Maureen: We discussed how to keep locality data private for occurrence records with determinations of names of endangered taxa. Our solution will be to simply require that users be authenticated to the network before they can see any data. The only way to see data aside from that is through the Data Entry Tool, which uses an index built on harvested data that may contain sensitive records. The solution to that case is to require that the OAI provider software at each data source include a Dublin Core <accessRights>sensitive</accessRights> element. We will address how to implement privacy in the harvest-index-deploy process when we work out specifications for the Data Entry Tool in general.

  • Analysis
    • Report Bob: Progress on Duplicate Finding data mining.

Bob: Still soliciting Hadoop clusters while running naive approach on single core. Mahout Canopy Clustering runs fast enough to bother writing human-readable output to see if it gives reasonable clusters, and if not can try tuning parameters.

    • Report Paul: Duplicate detection UI.

Paul: In production use in HUH with the Specify-HUH rapid data entry application, using a set of exsiccati records.

Maureen: Haven't had a chance to work further on integration into the Dina-Specify web application.

  • Nodes
    • Discussion: Current and target states of nodes.

Paul: Walked through overview on whiteboard.

    • Report Maureen: Ingest progress.

SCAN data loaded into Mulgara on fp1. Two named graphs, one for ITIS taxonomy and one for the default taxonomy.

Paul: Anything for NEVP yet?

Maureen: Not yet? Where to?

Paul: FP3.

    • Report David: Morphbank status.

David: Still waiting on a current dump from the developers.

David: We need some overlapping scan records.

Paul: We can have Nico put some images from SCAN in Morphank.

  • NEVP
    • Report Paul: CNH/NEVP ingests live in Specify-HUH.

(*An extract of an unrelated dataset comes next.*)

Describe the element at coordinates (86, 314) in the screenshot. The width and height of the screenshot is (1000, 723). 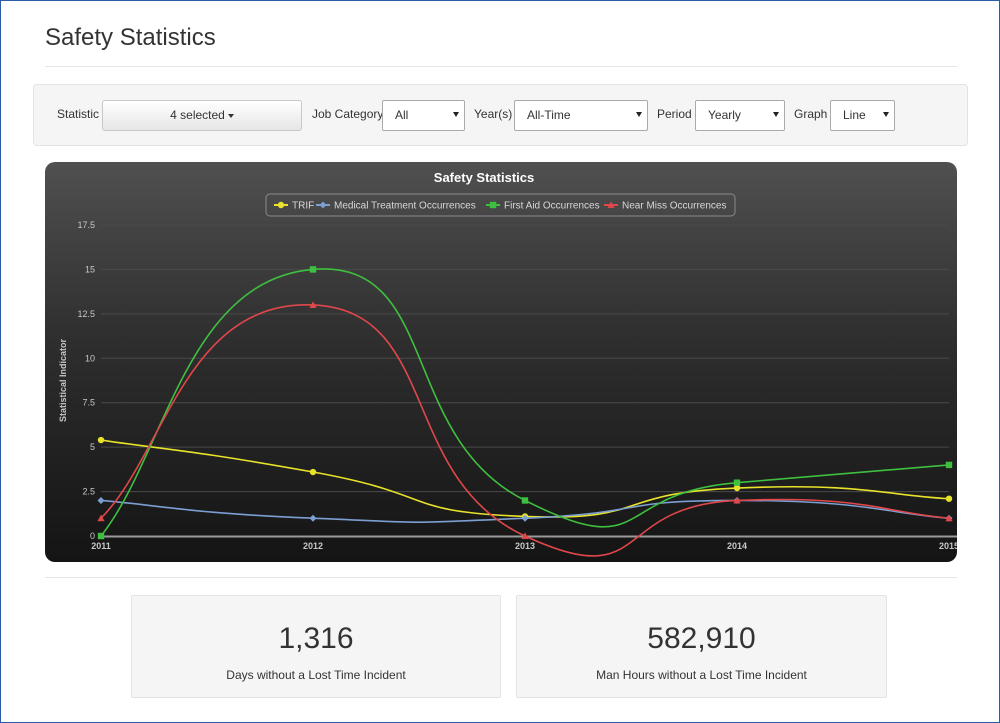
I see `y-tick-label: 12.5` at that location.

Paul: First two batches live into Specify-HUH, turining on for rest is imminent.

    • Discussion: List of annotation types/sources that we need to be able to ingest.

SCAN

  1. New Determination (both editing and transcribing motivations)
  2. Update Georeference
  3. Solve with More Data
  4. Other annotations coming off Akka workflow: Update Event?

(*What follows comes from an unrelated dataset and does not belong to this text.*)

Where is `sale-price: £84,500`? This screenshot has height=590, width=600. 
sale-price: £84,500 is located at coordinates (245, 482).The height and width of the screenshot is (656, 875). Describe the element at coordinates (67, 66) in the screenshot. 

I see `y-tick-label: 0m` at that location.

Small set to ingest into MCZbase, could have special purpose tool.

NEVP

  1. New Occurrence
  2. New Determination
  3. Update Georeference
  4. Solve With More Data
  5. Other annotations coming off Akka workflow: Update Event?
  6. Update Occurence (harvest from OmOccurEdits)
  7. Transcribe Habitat
  8. Assert Phenological State (Flowering, Fruiting, etc).

Lots more to ingest into Specify and Specify-HUH in NEVP

  • Driver
    • Report David: Status of integration of last working driver version.

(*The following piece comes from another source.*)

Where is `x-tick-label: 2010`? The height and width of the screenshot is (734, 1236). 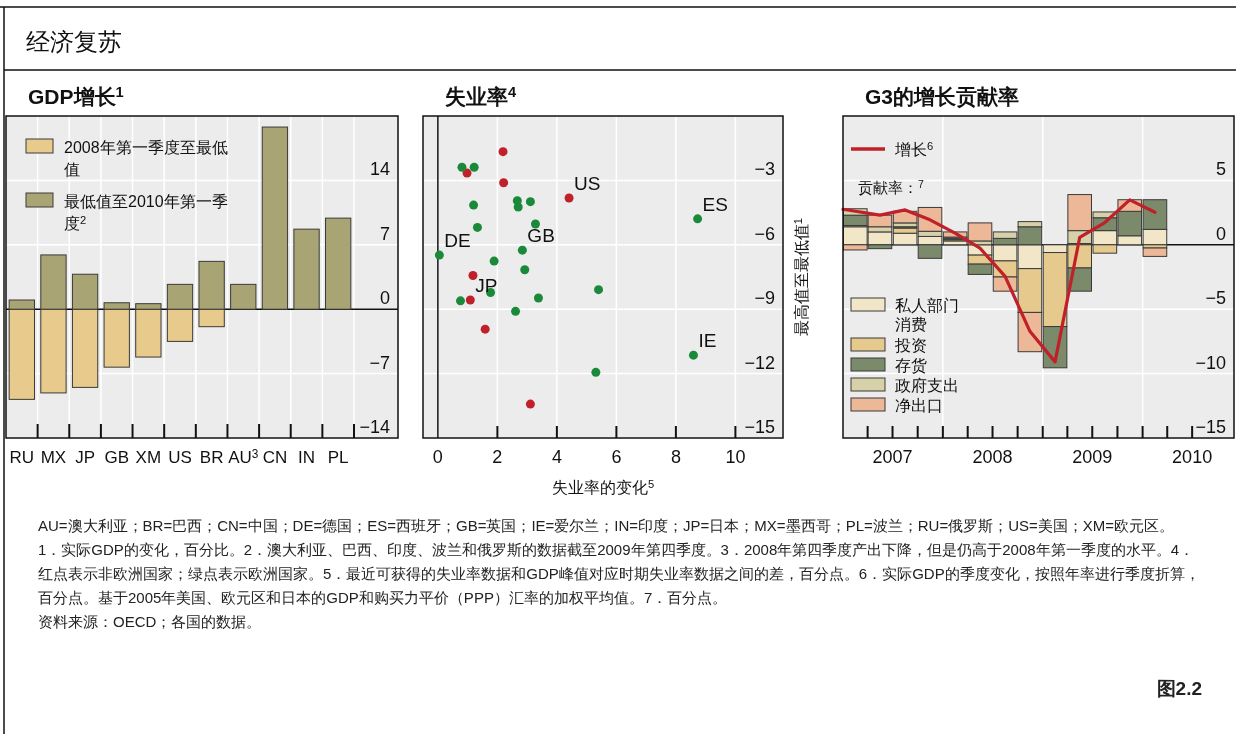 x-tick-label: 2010 is located at coordinates (1192, 457).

Maureen: David can use what is in trunk right now.

David: Updating the annotation processor to use new FP core, removed mapper bean. Testing now, not into the driver yet.

Bob: How does the conversation yesterday about hints of classes used to map embeded in the RDF affect this?

David: This is the consuming side of those hints. Without them, how does the consumer know how to map?

    • Report Maureen: Status of new driver approach.

Maureen: On hold while rolling back to an old version. Since we had split off and used a branch at one point, and I had been doing my work in a different project, we were essentially mostly rolled back already. I patched up the "current" driver and we are now using that.

David and I have been reworking the annotation processor, removing the Specify-specific dependencies. David removed some duplicated code for representing annotations. I am working on removing code that duplicates coding for the driver's own mapping from flat dwc to Specify.

Bob: Bob and Paul are going to submit a position paper to a pending W3C workshop on OA about data annotation. James: Have been talking with Greg and Deb about Morphbank. Current stable PHP version is what is going forward for deployments. Greg very interested in getting the annotation integration working.

    • For Friday:

Break down whiteboard diagram into an ordered list of tasks.